» GIVEN DATA
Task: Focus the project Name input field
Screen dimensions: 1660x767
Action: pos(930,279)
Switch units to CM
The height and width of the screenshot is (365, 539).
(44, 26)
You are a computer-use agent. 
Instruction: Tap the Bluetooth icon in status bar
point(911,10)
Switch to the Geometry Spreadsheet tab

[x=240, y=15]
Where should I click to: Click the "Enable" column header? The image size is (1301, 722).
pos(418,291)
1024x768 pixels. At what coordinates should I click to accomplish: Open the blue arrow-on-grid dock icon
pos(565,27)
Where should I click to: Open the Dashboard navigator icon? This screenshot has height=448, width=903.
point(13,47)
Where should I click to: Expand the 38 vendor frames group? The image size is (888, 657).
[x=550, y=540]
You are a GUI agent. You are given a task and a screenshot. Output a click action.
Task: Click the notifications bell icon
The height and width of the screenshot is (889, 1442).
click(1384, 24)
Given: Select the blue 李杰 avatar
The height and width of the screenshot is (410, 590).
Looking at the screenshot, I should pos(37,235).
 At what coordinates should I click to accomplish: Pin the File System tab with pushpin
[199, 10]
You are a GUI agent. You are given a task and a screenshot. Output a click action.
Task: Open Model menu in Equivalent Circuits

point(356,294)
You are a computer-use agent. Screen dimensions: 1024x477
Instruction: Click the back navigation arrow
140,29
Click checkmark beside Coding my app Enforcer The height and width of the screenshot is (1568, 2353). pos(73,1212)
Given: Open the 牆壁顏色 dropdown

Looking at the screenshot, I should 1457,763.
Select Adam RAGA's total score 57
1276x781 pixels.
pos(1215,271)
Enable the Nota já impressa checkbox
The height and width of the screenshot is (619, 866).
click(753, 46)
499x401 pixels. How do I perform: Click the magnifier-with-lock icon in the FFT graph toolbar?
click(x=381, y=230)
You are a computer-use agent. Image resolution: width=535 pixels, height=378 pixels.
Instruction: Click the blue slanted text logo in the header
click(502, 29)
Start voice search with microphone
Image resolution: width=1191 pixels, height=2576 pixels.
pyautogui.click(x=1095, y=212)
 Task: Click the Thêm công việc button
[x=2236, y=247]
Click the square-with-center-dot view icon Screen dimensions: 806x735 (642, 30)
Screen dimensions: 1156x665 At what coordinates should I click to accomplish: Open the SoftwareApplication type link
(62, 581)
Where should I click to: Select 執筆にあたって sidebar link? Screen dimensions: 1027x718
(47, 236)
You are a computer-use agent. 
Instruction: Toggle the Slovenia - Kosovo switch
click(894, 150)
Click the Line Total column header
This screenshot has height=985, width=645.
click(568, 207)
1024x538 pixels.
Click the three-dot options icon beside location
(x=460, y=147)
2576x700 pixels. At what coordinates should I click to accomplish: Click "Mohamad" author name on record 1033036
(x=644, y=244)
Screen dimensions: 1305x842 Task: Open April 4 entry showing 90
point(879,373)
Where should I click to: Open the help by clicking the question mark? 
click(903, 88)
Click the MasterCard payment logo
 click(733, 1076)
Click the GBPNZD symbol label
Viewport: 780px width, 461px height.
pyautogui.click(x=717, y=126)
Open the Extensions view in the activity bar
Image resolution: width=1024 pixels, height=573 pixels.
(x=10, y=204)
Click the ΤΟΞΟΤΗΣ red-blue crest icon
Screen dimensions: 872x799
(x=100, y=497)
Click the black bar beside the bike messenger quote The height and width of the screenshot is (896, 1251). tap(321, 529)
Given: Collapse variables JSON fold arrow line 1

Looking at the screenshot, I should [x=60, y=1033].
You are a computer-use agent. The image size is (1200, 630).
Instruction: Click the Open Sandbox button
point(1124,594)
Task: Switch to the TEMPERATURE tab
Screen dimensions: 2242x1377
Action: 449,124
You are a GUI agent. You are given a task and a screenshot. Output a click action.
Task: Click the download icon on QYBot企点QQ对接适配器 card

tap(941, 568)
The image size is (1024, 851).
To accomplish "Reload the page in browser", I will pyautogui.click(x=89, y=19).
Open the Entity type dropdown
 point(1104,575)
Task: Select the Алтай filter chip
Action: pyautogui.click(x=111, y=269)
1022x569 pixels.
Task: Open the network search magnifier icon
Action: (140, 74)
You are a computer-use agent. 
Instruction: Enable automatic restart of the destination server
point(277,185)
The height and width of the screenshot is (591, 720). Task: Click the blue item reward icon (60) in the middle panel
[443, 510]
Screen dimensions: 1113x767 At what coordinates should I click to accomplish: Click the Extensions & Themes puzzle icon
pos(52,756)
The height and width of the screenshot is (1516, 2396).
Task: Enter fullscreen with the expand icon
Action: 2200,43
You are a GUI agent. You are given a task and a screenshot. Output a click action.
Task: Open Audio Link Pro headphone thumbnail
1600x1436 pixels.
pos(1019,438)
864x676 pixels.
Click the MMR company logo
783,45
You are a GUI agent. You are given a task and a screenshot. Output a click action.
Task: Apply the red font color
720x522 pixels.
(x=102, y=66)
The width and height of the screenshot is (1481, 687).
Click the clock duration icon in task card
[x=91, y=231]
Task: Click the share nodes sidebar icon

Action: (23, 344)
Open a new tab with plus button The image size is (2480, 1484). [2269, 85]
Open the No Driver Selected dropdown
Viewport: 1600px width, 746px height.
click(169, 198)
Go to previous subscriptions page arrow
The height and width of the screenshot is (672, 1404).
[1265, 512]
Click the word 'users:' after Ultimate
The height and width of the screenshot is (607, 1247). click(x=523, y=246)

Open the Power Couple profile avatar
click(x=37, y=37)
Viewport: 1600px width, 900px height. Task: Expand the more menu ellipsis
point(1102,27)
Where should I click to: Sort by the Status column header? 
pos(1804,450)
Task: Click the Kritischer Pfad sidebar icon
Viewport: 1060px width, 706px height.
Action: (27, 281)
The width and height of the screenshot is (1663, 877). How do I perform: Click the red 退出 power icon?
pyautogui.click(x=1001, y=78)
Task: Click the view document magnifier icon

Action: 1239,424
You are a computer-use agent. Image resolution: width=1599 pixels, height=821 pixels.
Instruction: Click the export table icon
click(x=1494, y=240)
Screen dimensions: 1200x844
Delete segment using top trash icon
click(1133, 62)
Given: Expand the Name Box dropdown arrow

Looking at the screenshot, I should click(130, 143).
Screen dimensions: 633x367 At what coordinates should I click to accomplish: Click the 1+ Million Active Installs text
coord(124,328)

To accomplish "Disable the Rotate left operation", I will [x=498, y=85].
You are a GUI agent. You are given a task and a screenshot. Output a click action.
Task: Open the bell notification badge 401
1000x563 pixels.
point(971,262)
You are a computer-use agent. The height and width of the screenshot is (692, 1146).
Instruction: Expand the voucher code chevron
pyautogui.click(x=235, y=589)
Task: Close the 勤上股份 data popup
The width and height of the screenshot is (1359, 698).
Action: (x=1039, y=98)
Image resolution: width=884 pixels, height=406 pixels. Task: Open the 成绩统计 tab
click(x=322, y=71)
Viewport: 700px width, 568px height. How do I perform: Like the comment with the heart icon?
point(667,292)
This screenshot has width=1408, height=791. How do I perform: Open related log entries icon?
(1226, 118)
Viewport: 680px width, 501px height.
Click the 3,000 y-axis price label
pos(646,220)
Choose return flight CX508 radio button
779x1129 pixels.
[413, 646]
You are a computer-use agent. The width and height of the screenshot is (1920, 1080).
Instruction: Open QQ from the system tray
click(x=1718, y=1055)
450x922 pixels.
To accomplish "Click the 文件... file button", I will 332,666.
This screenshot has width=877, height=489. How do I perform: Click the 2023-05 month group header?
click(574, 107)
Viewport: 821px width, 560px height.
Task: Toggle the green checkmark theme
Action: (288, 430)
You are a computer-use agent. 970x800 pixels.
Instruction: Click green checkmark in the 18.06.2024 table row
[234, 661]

» DIRECTIVE
Rename every "computer-use agent" in the material to "desktop assistant", and give all of the material back with nothing else changed.

» PROBLEM SOLUTION
Task: Focus the project Name input field
Screen dimensions: 1660x767
Action: pos(930,279)
Switch units to CM
The height and width of the screenshot is (365, 539).
(44, 26)
You are a desktop assistant. 
Instruction: Tap the Bluetooth icon in status bar
point(911,10)
Switch to the Geometry Spreadsheet tab

[x=240, y=15]
Where should I click to: Click the "Enable" column header? The image size is (1301, 722).
pos(418,291)
1024x768 pixels. At what coordinates should I click to accomplish: Open the blue arrow-on-grid dock icon
pos(565,27)
Where should I click to: Open the Dashboard navigator icon? This screenshot has height=448, width=903.
point(13,47)
Where should I click to: Expand the 38 vendor frames group? The image size is (888, 657).
[x=550, y=540]
You are a GUI agent. You are given a task and a screenshot. Output a click action.
Task: Click the notifications bell icon
The height and width of the screenshot is (889, 1442).
click(1384, 24)
Given: Select the blue 李杰 avatar
The height and width of the screenshot is (410, 590).
Looking at the screenshot, I should pos(37,235).
 At what coordinates should I click to accomplish: Pin the File System tab with pushpin
[199, 10]
You are a GUI agent. You are given a task and a screenshot. Output a click action.
Task: Open Model menu in Equivalent Circuits

point(356,294)
You are a desktop assistant. Screen dimensions: 1024x477
Instruction: Click the back navigation arrow
140,29
Click checkmark beside Coding my app Enforcer The height and width of the screenshot is (1568, 2353). pos(73,1212)
Given: Open the 牆壁顏色 dropdown

Looking at the screenshot, I should 1457,763.
Select Adam RAGA's total score 57
1276x781 pixels.
pos(1215,271)
Enable the Nota já impressa checkbox
The height and width of the screenshot is (619, 866).
click(753, 46)
499x401 pixels. How do I perform: Click the magnifier-with-lock icon in the FFT graph toolbar?
click(x=381, y=230)
You are a desktop assistant. Image resolution: width=535 pixels, height=378 pixels.
Instruction: Click the blue slanted text logo in the header
click(502, 29)
Start voice search with microphone
Image resolution: width=1191 pixels, height=2576 pixels.
pyautogui.click(x=1095, y=212)
 Task: Click the Thêm công việc button
[x=2236, y=247]
Click the square-with-center-dot view icon Screen dimensions: 806x735 (642, 30)
Screen dimensions: 1156x665 At what coordinates should I click to accomplish: Open the SoftwareApplication type link
(62, 581)
Where should I click to: Select 執筆にあたって sidebar link? Screen dimensions: 1027x718
(47, 236)
You are a desktop assistant. 
Instruction: Toggle the Slovenia - Kosovo switch
click(894, 150)
Click the Line Total column header
This screenshot has height=985, width=645.
click(568, 207)
1024x538 pixels.
Click the three-dot options icon beside location
(x=460, y=147)
2576x700 pixels. At what coordinates should I click to accomplish: Click "Mohamad" author name on record 1033036
(x=644, y=244)
Screen dimensions: 1305x842 Task: Open April 4 entry showing 90
point(879,373)
Where should I click to: Open the help by clicking the question mark? 
click(903, 88)
Click the MasterCard payment logo
 click(733, 1076)
Click the GBPNZD symbol label
Viewport: 780px width, 461px height.
pyautogui.click(x=717, y=126)
Open the Extensions view in the activity bar
Image resolution: width=1024 pixels, height=573 pixels.
(x=10, y=204)
Click the ΤΟΞΟΤΗΣ red-blue crest icon
Screen dimensions: 872x799
(x=100, y=497)
Click the black bar beside the bike messenger quote The height and width of the screenshot is (896, 1251). tap(321, 529)
Given: Collapse variables JSON fold arrow line 1

Looking at the screenshot, I should [x=60, y=1033].
You are a desktop assistant. The image size is (1200, 630).
Instruction: Click the Open Sandbox button
point(1124,594)
Task: Switch to the TEMPERATURE tab
Screen dimensions: 2242x1377
Action: 449,124
You are a GUI agent. You are given a task and a screenshot. Output a click action.
Task: Click the download icon on QYBot企点QQ对接适配器 card

tap(941, 568)
The image size is (1024, 851).
To accomplish "Reload the page in browser", I will pyautogui.click(x=89, y=19).
Open the Entity type dropdown
 point(1104,575)
Task: Select the Алтай filter chip
Action: pyautogui.click(x=111, y=269)
1022x569 pixels.
Task: Open the network search magnifier icon
Action: (140, 74)
You are a desktop assistant. 
Instruction: Enable automatic restart of the destination server
point(277,185)
The height and width of the screenshot is (591, 720). Task: Click the blue item reward icon (60) in the middle panel
[443, 510]
Screen dimensions: 1113x767 At what coordinates should I click to accomplish: Click the Extensions & Themes puzzle icon
pos(52,756)
The height and width of the screenshot is (1516, 2396).
Task: Enter fullscreen with the expand icon
Action: 2200,43
You are a GUI agent. You are given a task and a screenshot. Output a click action.
Task: Open Audio Link Pro headphone thumbnail
1600x1436 pixels.
pos(1019,438)
864x676 pixels.
Click the MMR company logo
783,45
You are a GUI agent. You are given a task and a screenshot. Output a click action.
Task: Apply the red font color
720x522 pixels.
(x=102, y=66)
The width and height of the screenshot is (1481, 687).
Click the clock duration icon in task card
[x=91, y=231]
Task: Click the share nodes sidebar icon

Action: (23, 344)
Open a new tab with plus button The image size is (2480, 1484). [2269, 85]
Open the No Driver Selected dropdown
Viewport: 1600px width, 746px height.
click(169, 198)
Go to previous subscriptions page arrow
The height and width of the screenshot is (672, 1404).
[1265, 512]
Click the word 'users:' after Ultimate
The height and width of the screenshot is (607, 1247). click(x=523, y=246)

Open the Power Couple profile avatar
click(x=37, y=37)
Viewport: 1600px width, 900px height. Task: Expand the more menu ellipsis
point(1102,27)
Where should I click to: Sort by the Status column header? 
pos(1804,450)
Task: Click the Kritischer Pfad sidebar icon
Viewport: 1060px width, 706px height.
Action: (27, 281)
The width and height of the screenshot is (1663, 877). How do I perform: Click the red 退出 power icon?
pyautogui.click(x=1001, y=78)
Task: Click the view document magnifier icon

Action: 1239,424
You are a desktop assistant. Image resolution: width=1599 pixels, height=821 pixels.
Instruction: Click the export table icon
click(x=1494, y=240)
Screen dimensions: 1200x844
Delete segment using top trash icon
click(1133, 62)
Given: Expand the Name Box dropdown arrow

Looking at the screenshot, I should click(130, 143).
Screen dimensions: 633x367 At what coordinates should I click to accomplish: Click the 1+ Million Active Installs text
coord(124,328)

To accomplish "Disable the Rotate left operation", I will [x=498, y=85].
You are a GUI agent. You are given a task and a screenshot. Output a click action.
Task: Open the bell notification badge 401
1000x563 pixels.
point(971,262)
You are a desktop assistant. The height and width of the screenshot is (692, 1146).
Instruction: Expand the voucher code chevron
pyautogui.click(x=235, y=589)
Task: Close the 勤上股份 data popup
The width and height of the screenshot is (1359, 698).
Action: (x=1039, y=98)
Image resolution: width=884 pixels, height=406 pixels. Task: Open the 成绩统计 tab
click(x=322, y=71)
Viewport: 700px width, 568px height. How do I perform: Like the comment with the heart icon?
point(667,292)
This screenshot has width=1408, height=791. How do I perform: Open related log entries icon?
(1226, 118)
Viewport: 680px width, 501px height.
Click the 3,000 y-axis price label
pos(646,220)
Choose return flight CX508 radio button
779x1129 pixels.
[413, 646]
You are a desktop assistant. The width and height of the screenshot is (1920, 1080).
Instruction: Open QQ from the system tray
click(x=1718, y=1055)
450x922 pixels.
To accomplish "Click the 文件... file button", I will 332,666.
This screenshot has width=877, height=489. How do I perform: Click the 2023-05 month group header?
click(574, 107)
Viewport: 821px width, 560px height.
Task: Toggle the green checkmark theme
Action: (288, 430)
You are a desktop assistant. 970x800 pixels.
Instruction: Click green checkmark in the 18.06.2024 table row
[234, 661]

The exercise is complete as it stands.